Northwestern University has received a $12.6 million grant from the National Institute on Aging at the National Institutes of Health (NIH) to study the role of protein quality control in human aging and neurodegenerative diseases such as Alzheimer’s disease.
The nearly five-year grant is one of NIH’s Program Project Grants, designed to bring together the very best investigators to uniquely solve a big problem, with aging and the risk for age-associated diseases being an example of highest priority.
Northwestern’s Dr. Richard I. Morimoto will lead a team of scientists from Stanford University, Harvard Medical School, the University of California, San Francisco and The Scripps Research Institute. The researchers will use the lens of protein homeostasis, or proteostasis — the processes by which cells maintain protein health for good overall health — to learn what changes at the cellular and molecular levels put older people at risk for neurodegenerative diseases and other age-related diseases.
“As humans age, quality control of proteins declines,” said Dr. Morimoto, an internationally recognized expert in proteostasis, the cellular process that controls the functional health of all proteins. “Our goal is to understand both how the cellular machinery functions in health and also how it fails in aging, increasing the risk for protein misfolding, aggregation and proteotoxicity. A priority will be to develop successful small molecule strategies to prevent and restore proteostasis in neurodegenerative diseases.”
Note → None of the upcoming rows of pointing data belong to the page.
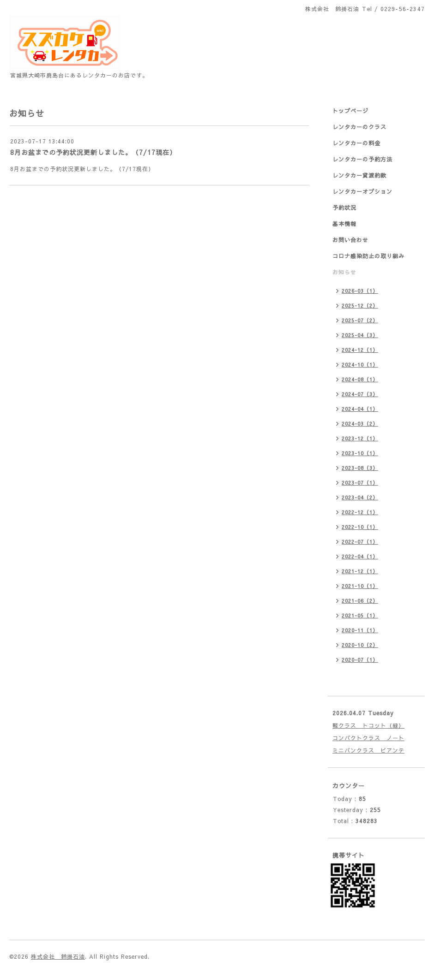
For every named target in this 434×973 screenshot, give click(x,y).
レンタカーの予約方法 (362, 159)
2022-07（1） (360, 541)
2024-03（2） (360, 423)
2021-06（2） (360, 600)
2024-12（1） (360, 349)
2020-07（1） (360, 659)
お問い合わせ (350, 239)
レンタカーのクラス (359, 127)
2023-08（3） (360, 467)
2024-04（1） (360, 408)
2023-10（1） (360, 453)
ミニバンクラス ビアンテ (368, 750)
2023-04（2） (360, 497)
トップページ (350, 110)
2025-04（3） (360, 335)
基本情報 (344, 223)
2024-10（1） (360, 364)
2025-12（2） (360, 305)
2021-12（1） (360, 571)
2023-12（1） (360, 438)
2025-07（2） (360, 320)
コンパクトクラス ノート (368, 738)
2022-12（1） (360, 512)
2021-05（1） (360, 615)
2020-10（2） (360, 644)
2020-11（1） (360, 630)
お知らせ (344, 272)
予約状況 (344, 207)
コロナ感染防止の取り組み (368, 256)
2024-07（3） (360, 394)
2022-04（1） (360, 556)
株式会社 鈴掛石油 (58, 956)
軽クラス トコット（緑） (368, 725)
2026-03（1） (360, 290)
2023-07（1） (360, 482)
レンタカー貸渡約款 (359, 175)
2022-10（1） (360, 526)
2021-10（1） (360, 585)
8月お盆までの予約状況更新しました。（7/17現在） (93, 152)
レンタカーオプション (362, 191)
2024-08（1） (360, 379)
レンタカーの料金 (356, 143)
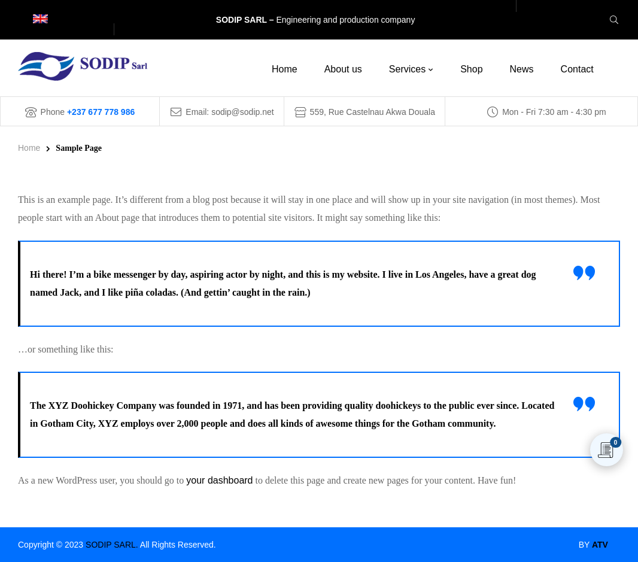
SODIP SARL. (112, 544)
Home (29, 148)
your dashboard (219, 480)
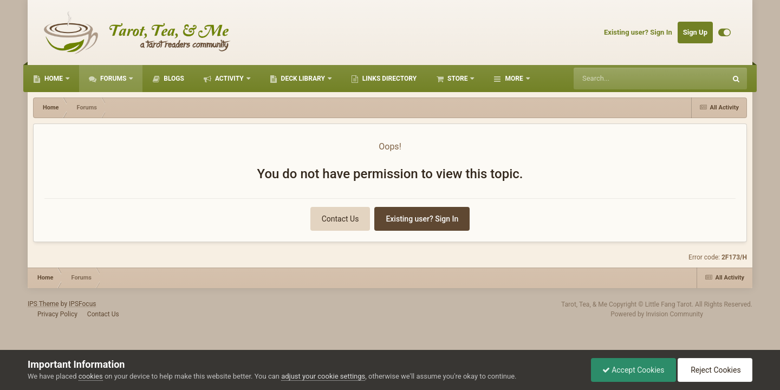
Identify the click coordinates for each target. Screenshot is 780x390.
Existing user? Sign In (638, 32)
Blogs (173, 78)
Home (53, 78)
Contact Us (340, 218)
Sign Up (695, 32)
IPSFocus (82, 304)
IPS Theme (43, 304)
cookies (91, 376)
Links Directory (389, 78)
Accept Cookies (633, 370)
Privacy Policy (57, 314)
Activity (229, 78)
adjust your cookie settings (323, 376)
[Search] (629, 78)
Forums (113, 78)
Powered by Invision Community (656, 314)
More (513, 78)
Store (457, 78)
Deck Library (303, 78)
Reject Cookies (715, 370)
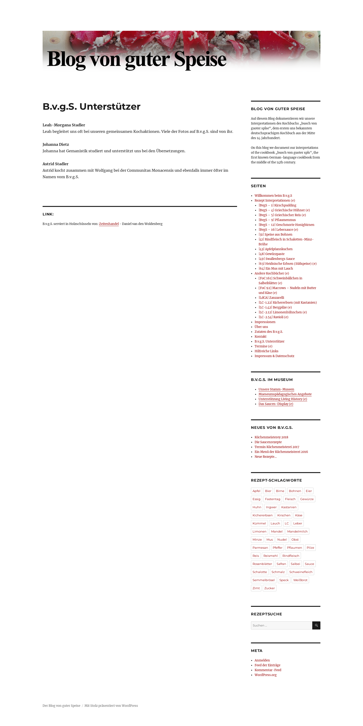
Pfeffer (277, 547)
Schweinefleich (301, 572)
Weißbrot (300, 580)
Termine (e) (263, 346)
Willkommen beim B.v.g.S (273, 196)
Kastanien (289, 507)
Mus (269, 539)
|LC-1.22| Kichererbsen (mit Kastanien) (288, 303)
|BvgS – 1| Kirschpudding (277, 205)
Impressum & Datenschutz (274, 356)
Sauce (309, 564)
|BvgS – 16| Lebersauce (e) (278, 230)
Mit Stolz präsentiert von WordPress (111, 706)
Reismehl (270, 556)
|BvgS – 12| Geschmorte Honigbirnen (286, 225)
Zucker (269, 588)
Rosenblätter (262, 564)
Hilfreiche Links (267, 351)
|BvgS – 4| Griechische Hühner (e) (284, 210)
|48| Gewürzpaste (272, 254)
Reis (256, 556)
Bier (268, 491)
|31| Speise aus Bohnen (275, 235)
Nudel (282, 539)
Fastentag (272, 499)
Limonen (259, 531)
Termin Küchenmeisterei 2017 (277, 447)
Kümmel (259, 523)
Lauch (275, 523)
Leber (297, 523)
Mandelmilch (297, 531)
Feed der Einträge (267, 665)
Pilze (310, 547)
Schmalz (278, 572)
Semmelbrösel (264, 580)
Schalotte (260, 572)
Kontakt (260, 337)
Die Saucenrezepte (268, 442)
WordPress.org (266, 675)
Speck (284, 580)
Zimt (256, 588)
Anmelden (262, 660)
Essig (256, 499)
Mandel (277, 531)
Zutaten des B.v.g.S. (269, 332)
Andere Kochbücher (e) (272, 273)
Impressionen (265, 322)
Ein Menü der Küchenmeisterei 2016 (281, 452)
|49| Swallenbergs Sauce (277, 259)
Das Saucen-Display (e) (276, 404)
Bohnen (295, 491)
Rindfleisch (290, 556)
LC (287, 523)
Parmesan (260, 547)
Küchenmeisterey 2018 (271, 437)
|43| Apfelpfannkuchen (276, 249)
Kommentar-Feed (268, 670)
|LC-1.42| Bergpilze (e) (275, 307)
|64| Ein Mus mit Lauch (276, 269)
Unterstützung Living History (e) (283, 399)
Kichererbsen (263, 515)
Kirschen (284, 515)
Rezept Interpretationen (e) (275, 201)
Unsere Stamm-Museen (276, 389)
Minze (257, 539)
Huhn (257, 507)
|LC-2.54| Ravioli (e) (273, 317)
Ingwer (271, 507)
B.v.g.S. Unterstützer (270, 341)
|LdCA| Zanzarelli (271, 298)
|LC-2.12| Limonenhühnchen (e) (283, 312)
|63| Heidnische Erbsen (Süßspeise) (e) (288, 264)
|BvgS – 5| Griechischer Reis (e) (282, 215)
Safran (281, 564)
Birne (280, 491)
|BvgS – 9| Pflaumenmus (277, 220)
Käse (298, 515)
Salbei (295, 564)
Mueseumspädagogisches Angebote (285, 394)
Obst (295, 539)
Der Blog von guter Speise (61, 706)
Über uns (261, 327)
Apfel (256, 491)
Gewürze (307, 499)
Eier (309, 491)
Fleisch (290, 499)
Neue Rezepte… (266, 457)
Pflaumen (294, 547)
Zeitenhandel (109, 224)
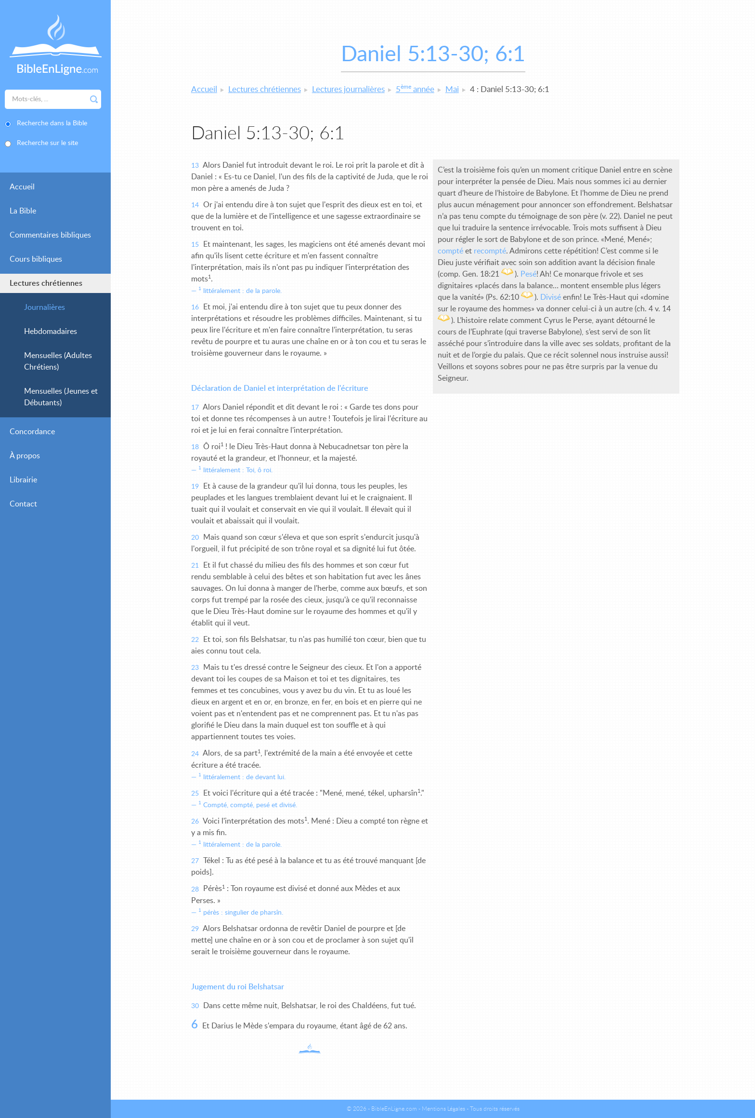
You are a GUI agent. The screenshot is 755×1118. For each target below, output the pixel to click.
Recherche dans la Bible (52, 123)
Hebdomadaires (50, 331)
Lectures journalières (348, 89)
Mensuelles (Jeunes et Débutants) (61, 397)
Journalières (44, 307)
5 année (415, 89)
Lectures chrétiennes (46, 283)
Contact (23, 504)
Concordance (32, 432)
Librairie (23, 480)
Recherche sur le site (47, 143)
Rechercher (94, 99)
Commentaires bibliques (50, 235)
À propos (25, 456)
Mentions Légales (443, 1109)
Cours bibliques (36, 259)
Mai (452, 89)
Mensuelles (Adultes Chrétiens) (58, 361)
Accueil (22, 187)
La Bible (23, 211)
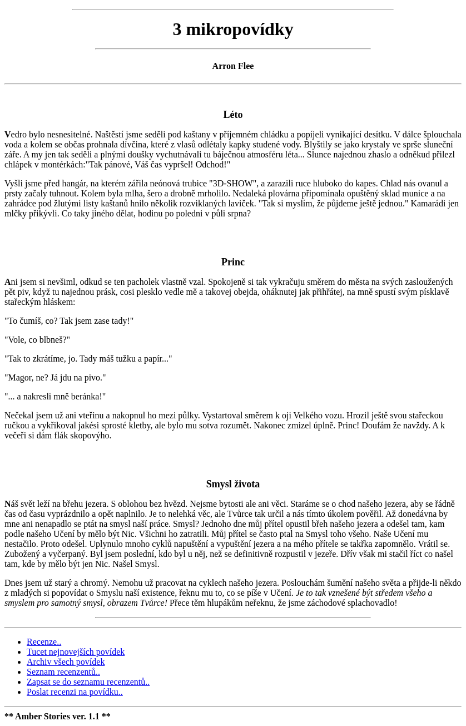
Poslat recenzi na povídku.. (75, 692)
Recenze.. (44, 641)
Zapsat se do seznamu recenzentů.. (88, 682)
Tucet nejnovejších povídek (76, 651)
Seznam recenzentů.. (63, 671)
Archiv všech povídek (66, 661)
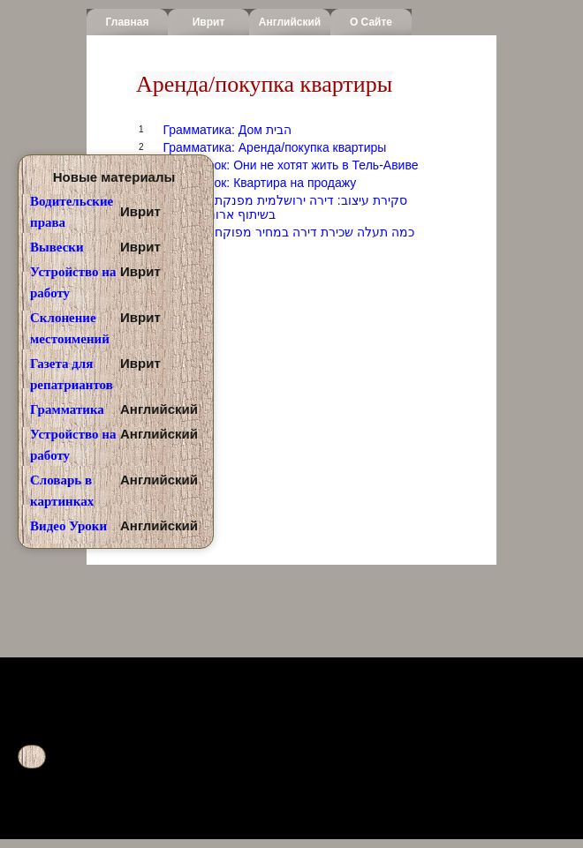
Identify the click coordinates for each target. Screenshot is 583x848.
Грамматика (67, 409)
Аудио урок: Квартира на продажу (259, 183)
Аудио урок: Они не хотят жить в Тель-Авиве (290, 165)
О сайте (371, 22)
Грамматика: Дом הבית (227, 130)
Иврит (209, 22)
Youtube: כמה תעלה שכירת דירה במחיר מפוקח (288, 232)
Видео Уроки (68, 526)
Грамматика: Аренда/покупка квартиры (274, 147)
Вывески (57, 247)
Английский (290, 22)
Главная (127, 22)
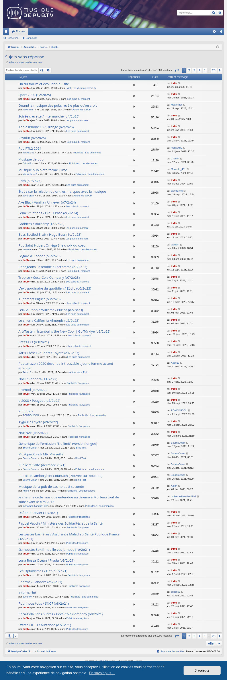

Dr. Morimoto is the Bill and Gayle Cook Professor of Biology and director of the Rice Institute for Biomedical Research in Northwestern’s Weinberg College of Arts and Sciences. His group at Northwestern identified the human heat shock genes that function as molecular chaperones in protein folding and the stress-signaling pathways that regulate the heat shock response. Dr. Morimoto and his group developed C. elegans models for neurodegenerative diseases and used these models to identify molecular events in aging that increase the risk for protein misfolding diseases.
The research team supported by the NIH Program Project Grant will combine powerful genetic model systems such as yeast and C. elegans together with mouse models of disease and patient-derived neurons to identify molecular changes that occur in human aging and predict and determine age-associated diseases, such as Alzheimer’s disease and other neurodegenerative diseases including Parkinson’s disease, ALS and Huntington’s disease.